Brief:
Count how many lines of the data below contain the string "folder", where uppercase and lowercase letters are treated as different. Reply with only the number.

───── Record excerpts

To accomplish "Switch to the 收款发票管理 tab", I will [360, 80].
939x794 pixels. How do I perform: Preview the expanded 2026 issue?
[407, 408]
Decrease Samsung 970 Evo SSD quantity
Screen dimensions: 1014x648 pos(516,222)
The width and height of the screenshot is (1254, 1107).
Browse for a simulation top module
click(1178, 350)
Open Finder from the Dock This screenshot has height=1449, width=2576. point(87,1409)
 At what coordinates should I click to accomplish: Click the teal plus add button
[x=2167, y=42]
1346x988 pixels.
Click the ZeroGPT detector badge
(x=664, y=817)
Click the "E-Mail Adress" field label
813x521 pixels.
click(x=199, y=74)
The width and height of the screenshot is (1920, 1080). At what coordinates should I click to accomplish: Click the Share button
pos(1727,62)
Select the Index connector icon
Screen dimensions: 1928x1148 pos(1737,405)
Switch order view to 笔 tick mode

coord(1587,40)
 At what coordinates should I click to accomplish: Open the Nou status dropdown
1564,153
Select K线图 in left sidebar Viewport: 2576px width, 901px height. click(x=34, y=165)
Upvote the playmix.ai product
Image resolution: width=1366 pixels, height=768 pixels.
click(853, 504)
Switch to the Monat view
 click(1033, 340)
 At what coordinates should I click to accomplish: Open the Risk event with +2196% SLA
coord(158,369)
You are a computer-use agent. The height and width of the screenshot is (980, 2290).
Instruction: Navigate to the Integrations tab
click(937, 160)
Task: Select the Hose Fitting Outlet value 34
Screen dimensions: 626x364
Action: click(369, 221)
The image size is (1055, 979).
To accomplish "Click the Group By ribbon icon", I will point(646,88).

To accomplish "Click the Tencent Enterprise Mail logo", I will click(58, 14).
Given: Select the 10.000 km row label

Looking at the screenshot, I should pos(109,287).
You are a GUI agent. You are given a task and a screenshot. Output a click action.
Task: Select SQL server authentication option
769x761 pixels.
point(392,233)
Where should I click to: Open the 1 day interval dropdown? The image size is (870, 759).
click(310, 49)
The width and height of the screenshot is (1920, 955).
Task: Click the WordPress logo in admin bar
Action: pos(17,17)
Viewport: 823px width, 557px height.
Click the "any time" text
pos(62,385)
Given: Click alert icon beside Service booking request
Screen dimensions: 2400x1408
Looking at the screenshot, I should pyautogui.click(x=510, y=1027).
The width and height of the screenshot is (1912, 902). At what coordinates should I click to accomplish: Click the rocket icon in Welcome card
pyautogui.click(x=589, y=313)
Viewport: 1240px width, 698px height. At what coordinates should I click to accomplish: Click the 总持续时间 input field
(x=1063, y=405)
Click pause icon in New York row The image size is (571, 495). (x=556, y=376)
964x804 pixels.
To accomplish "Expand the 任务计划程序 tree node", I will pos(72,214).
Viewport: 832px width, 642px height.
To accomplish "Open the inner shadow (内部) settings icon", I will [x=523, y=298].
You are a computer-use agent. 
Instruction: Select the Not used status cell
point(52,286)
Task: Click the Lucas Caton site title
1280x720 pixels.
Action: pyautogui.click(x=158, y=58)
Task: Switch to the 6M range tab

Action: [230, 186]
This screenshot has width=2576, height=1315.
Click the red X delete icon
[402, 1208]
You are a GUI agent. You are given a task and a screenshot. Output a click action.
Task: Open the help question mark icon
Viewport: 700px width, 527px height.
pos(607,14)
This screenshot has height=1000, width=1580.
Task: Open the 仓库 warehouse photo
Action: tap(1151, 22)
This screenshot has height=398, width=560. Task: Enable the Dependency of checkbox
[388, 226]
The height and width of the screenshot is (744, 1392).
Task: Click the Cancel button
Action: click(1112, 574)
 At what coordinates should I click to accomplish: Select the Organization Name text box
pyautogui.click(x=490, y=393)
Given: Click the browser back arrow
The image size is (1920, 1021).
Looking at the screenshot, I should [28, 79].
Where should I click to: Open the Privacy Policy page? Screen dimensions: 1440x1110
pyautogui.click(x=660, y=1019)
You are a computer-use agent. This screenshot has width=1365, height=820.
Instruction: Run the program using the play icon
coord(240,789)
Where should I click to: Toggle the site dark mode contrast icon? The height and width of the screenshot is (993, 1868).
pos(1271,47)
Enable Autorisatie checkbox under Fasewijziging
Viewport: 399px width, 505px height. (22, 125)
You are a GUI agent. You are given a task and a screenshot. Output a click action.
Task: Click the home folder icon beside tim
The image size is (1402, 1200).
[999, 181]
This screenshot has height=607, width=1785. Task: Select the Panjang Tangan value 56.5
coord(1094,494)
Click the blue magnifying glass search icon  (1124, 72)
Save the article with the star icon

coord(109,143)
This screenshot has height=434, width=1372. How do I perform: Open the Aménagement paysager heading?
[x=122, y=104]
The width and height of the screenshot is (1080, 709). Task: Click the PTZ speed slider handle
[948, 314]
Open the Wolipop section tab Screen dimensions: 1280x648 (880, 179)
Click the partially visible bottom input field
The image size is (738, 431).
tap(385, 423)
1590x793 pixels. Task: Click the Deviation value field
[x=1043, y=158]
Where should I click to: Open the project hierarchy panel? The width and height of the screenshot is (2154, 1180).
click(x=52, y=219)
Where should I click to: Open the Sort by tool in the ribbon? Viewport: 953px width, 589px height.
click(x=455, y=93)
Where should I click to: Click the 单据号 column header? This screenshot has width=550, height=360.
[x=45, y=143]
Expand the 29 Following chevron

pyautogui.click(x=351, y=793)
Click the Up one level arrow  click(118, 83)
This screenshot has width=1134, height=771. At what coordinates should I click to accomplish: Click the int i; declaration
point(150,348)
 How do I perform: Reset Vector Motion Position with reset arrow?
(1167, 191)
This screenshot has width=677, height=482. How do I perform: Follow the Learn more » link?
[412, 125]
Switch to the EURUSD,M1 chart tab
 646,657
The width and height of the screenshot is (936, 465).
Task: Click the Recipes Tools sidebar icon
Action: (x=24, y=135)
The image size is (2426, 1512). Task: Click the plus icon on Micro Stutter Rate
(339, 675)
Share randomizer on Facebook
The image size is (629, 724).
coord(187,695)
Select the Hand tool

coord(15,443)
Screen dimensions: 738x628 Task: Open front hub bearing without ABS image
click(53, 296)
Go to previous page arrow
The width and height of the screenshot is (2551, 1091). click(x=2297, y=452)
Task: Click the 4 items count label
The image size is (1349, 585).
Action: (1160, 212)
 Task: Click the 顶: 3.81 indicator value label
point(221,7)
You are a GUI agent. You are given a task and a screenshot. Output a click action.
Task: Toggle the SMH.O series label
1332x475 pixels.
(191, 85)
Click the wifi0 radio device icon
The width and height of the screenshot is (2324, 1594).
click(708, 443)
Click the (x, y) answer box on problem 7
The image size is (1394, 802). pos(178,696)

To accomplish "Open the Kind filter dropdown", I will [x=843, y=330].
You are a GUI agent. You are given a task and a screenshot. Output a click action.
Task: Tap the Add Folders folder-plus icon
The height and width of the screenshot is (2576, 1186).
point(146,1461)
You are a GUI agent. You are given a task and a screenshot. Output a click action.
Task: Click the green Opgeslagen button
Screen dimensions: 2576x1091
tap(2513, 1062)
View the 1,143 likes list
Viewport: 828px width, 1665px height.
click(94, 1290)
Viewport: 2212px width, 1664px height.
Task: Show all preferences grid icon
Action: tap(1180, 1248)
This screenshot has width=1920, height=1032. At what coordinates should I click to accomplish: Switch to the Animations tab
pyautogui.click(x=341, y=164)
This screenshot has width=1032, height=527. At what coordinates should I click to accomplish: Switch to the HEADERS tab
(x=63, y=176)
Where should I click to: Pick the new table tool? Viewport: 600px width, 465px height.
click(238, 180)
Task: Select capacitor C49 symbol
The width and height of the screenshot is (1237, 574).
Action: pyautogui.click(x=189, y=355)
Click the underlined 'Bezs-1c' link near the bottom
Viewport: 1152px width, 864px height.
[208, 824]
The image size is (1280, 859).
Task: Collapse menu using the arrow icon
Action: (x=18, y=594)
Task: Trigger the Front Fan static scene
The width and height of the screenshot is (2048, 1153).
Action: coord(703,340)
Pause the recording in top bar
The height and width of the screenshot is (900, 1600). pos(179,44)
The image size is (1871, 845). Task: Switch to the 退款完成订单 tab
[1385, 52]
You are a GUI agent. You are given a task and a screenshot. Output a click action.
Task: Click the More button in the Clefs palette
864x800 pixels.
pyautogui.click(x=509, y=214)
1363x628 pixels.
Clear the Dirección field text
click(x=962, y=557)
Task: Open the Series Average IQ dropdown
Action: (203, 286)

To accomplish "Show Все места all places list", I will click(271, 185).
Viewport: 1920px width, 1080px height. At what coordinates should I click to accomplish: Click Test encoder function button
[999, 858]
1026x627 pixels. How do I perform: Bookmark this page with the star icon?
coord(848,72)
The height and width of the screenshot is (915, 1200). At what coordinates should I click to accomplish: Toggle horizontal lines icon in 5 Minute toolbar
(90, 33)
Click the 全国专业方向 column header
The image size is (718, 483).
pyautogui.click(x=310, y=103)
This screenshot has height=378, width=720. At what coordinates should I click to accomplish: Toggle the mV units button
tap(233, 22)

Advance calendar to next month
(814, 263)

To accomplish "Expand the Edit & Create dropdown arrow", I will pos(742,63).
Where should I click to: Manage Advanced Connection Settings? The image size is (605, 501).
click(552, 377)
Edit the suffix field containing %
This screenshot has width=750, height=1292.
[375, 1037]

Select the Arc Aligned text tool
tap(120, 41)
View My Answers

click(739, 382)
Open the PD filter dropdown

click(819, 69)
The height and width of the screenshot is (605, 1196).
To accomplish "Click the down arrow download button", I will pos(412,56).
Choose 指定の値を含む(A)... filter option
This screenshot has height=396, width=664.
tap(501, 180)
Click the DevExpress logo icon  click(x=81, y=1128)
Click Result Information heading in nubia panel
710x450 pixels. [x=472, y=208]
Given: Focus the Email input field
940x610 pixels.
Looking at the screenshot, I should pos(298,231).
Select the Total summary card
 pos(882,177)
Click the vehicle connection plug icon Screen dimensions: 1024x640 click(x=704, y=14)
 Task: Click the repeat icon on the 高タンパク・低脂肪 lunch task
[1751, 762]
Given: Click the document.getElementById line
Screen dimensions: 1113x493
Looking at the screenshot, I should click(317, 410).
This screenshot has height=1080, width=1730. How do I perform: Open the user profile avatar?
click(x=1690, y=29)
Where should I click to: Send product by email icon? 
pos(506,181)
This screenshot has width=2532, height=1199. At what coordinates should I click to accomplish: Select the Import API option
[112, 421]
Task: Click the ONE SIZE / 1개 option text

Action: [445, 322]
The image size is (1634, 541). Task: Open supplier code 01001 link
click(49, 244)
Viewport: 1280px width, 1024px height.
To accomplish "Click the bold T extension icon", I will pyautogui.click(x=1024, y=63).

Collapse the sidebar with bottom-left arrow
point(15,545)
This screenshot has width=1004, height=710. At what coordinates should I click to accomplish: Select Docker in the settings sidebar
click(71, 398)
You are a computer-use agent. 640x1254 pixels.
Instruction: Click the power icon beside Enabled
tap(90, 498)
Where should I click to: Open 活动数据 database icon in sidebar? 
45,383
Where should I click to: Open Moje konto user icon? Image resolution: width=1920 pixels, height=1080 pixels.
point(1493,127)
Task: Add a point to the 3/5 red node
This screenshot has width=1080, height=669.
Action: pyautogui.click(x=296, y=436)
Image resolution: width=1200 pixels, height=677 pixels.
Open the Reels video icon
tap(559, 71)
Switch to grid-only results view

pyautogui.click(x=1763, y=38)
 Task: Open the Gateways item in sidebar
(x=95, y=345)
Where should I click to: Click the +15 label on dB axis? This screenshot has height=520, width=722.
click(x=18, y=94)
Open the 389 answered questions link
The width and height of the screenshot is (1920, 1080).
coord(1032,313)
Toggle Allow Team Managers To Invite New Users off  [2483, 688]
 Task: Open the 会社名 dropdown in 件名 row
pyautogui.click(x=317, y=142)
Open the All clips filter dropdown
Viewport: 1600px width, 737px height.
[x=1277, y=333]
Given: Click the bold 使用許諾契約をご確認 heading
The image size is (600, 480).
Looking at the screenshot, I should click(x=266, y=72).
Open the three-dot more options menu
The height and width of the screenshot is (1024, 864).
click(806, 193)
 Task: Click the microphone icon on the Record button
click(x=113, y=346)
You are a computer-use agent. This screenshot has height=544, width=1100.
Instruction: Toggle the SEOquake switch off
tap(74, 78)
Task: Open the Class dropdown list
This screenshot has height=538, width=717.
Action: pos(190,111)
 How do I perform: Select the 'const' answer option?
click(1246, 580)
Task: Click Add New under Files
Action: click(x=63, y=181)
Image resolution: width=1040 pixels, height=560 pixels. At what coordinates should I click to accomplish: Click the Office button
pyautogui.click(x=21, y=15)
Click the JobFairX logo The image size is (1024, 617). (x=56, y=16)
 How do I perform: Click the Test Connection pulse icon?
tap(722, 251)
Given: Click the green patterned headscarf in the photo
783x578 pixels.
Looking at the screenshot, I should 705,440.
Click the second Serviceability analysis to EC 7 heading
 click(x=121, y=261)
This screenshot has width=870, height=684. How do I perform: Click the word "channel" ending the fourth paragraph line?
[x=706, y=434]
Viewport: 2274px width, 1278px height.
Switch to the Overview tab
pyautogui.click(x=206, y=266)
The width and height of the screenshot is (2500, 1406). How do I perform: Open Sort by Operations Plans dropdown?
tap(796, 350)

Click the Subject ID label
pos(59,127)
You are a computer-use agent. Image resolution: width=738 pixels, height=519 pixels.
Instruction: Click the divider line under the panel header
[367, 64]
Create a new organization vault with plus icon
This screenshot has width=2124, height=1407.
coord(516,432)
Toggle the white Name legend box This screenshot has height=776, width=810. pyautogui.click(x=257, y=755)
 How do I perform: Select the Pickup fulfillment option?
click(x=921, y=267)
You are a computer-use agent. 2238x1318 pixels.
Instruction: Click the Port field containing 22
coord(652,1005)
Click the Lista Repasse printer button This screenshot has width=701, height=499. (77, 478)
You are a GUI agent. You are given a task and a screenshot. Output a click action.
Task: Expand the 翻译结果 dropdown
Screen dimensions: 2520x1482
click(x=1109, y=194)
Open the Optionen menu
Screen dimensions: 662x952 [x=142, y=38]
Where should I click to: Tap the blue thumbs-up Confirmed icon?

──────────

Answer to this task:
2